■ **What to produce**
Rewrite every row below, substituting "What should I click to" for each occurrence of "Where should I click to" and leaving everything else unchanged.

■ **Extracted material**
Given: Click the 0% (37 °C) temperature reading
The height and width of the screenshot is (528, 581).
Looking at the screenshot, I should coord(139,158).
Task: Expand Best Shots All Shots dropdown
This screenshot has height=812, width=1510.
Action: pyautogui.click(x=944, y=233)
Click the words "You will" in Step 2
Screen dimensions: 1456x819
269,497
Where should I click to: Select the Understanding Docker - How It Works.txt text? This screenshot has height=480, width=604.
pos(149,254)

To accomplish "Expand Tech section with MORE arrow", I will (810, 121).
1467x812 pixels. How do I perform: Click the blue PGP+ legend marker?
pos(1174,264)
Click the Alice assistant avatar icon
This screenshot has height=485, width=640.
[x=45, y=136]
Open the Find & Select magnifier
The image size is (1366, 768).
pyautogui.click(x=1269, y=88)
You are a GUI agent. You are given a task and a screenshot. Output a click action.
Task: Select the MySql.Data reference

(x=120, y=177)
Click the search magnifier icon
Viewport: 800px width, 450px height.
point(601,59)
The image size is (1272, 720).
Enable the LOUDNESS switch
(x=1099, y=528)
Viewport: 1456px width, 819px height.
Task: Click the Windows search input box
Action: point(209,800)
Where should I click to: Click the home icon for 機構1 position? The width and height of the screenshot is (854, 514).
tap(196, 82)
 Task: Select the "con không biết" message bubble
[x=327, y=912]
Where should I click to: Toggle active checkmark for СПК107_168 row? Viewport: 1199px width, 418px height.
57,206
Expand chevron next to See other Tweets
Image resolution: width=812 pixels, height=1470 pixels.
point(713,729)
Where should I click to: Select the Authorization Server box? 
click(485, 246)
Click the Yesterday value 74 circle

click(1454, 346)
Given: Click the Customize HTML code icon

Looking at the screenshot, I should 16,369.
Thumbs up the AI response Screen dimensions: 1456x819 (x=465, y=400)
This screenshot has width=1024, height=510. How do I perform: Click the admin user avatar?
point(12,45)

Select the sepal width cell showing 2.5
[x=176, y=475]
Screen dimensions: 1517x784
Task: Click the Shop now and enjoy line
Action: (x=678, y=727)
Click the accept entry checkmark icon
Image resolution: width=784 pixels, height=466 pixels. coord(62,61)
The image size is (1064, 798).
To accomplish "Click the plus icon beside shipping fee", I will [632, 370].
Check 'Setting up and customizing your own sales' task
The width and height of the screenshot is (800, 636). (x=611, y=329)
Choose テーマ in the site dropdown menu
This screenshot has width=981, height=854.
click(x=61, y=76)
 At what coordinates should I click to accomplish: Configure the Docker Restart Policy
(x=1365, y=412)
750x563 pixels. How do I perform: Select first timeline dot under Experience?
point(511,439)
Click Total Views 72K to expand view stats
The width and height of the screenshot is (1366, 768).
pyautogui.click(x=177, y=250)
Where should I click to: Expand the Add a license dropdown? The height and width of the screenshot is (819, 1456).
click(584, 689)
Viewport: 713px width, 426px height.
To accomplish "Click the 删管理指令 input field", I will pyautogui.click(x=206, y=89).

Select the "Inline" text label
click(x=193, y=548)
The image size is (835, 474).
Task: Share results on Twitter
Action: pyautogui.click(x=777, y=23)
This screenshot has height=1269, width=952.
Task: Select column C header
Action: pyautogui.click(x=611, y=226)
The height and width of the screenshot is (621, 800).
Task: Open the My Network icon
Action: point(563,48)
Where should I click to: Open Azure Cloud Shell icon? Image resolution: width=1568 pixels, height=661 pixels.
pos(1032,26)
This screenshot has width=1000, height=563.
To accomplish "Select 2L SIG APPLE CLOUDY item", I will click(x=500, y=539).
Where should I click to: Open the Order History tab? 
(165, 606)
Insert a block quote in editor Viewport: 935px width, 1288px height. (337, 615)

■ **Complete answer**
Given: Click the 0% (37 °C) temperature reading
The height and width of the screenshot is (528, 581).
Looking at the screenshot, I should coord(139,158).
Task: Expand Best Shots All Shots dropdown
This screenshot has height=812, width=1510.
Action: pyautogui.click(x=944, y=233)
Click the words "You will" in Step 2
Screen dimensions: 1456x819
269,497
What should I click to: Select the Understanding Docker - How It Works.txt text? This screenshot has height=480, width=604.
pos(149,254)

To accomplish "Expand Tech section with MORE arrow", I will (810, 121).
1467x812 pixels. How do I perform: Click the blue PGP+ legend marker?
pos(1174,264)
Click the Alice assistant avatar icon
This screenshot has height=485, width=640.
[x=45, y=136]
Open the Find & Select magnifier
The image size is (1366, 768).
pyautogui.click(x=1269, y=88)
You are a GUI agent. You are given a task and a screenshot. Output a click action.
Task: Select the MySql.Data reference

(x=120, y=177)
Click the search magnifier icon
Viewport: 800px width, 450px height.
point(601,59)
The image size is (1272, 720).
Enable the LOUDNESS switch
(x=1099, y=528)
Viewport: 1456px width, 819px height.
Task: Click the Windows search input box
Action: point(209,800)
What should I click to: Click the home icon for 機構1 position? The width and height of the screenshot is (854, 514).
tap(196, 82)
 Task: Select the "con không biết" message bubble
[x=327, y=912]
What should I click to: Toggle active checkmark for СПК107_168 row? Viewport: 1199px width, 418px height.
57,206
Expand chevron next to See other Tweets
Image resolution: width=812 pixels, height=1470 pixels.
point(713,729)
What should I click to: Select the Authorization Server box? 
click(485, 246)
Click the Yesterday value 74 circle

click(1454, 346)
Given: Click the Customize HTML code icon

Looking at the screenshot, I should 16,369.
Thumbs up the AI response Screen dimensions: 1456x819 (x=465, y=400)
This screenshot has width=1024, height=510. How do I perform: Click the admin user avatar?
point(12,45)

Select the sepal width cell showing 2.5
[x=176, y=475]
Screen dimensions: 1517x784
Task: Click the Shop now and enjoy line
Action: (x=678, y=727)
Click the accept entry checkmark icon
Image resolution: width=784 pixels, height=466 pixels. coord(62,61)
The image size is (1064, 798).
To accomplish "Click the plus icon beside shipping fee", I will [632, 370].
Check 'Setting up and customizing your own sales' task
The width and height of the screenshot is (800, 636). (x=611, y=329)
Choose テーマ in the site dropdown menu
This screenshot has width=981, height=854.
click(x=61, y=76)
 At what coordinates should I click to accomplish: Configure the Docker Restart Policy
(x=1365, y=412)
750x563 pixels. How do I perform: Select first timeline dot under Experience?
point(511,439)
Click Total Views 72K to expand view stats
The width and height of the screenshot is (1366, 768).
pyautogui.click(x=177, y=250)
What should I click to: Expand the Add a license dropdown? The height and width of the screenshot is (819, 1456).
click(584, 689)
Viewport: 713px width, 426px height.
To accomplish "Click the 删管理指令 input field", I will pyautogui.click(x=206, y=89).

Select the "Inline" text label
click(x=193, y=548)
The image size is (835, 474).
Task: Share results on Twitter
Action: pyautogui.click(x=777, y=23)
This screenshot has height=1269, width=952.
Task: Select column C header
Action: pyautogui.click(x=611, y=226)
The height and width of the screenshot is (621, 800).
Task: Open the My Network icon
Action: point(563,48)
What should I click to: Open Azure Cloud Shell icon? Image resolution: width=1568 pixels, height=661 pixels.
pos(1032,26)
This screenshot has width=1000, height=563.
To accomplish "Select 2L SIG APPLE CLOUDY item", I will click(x=500, y=539).
What should I click to: Open the Order History tab? 
(165, 606)
Insert a block quote in editor Viewport: 935px width, 1288px height. (337, 615)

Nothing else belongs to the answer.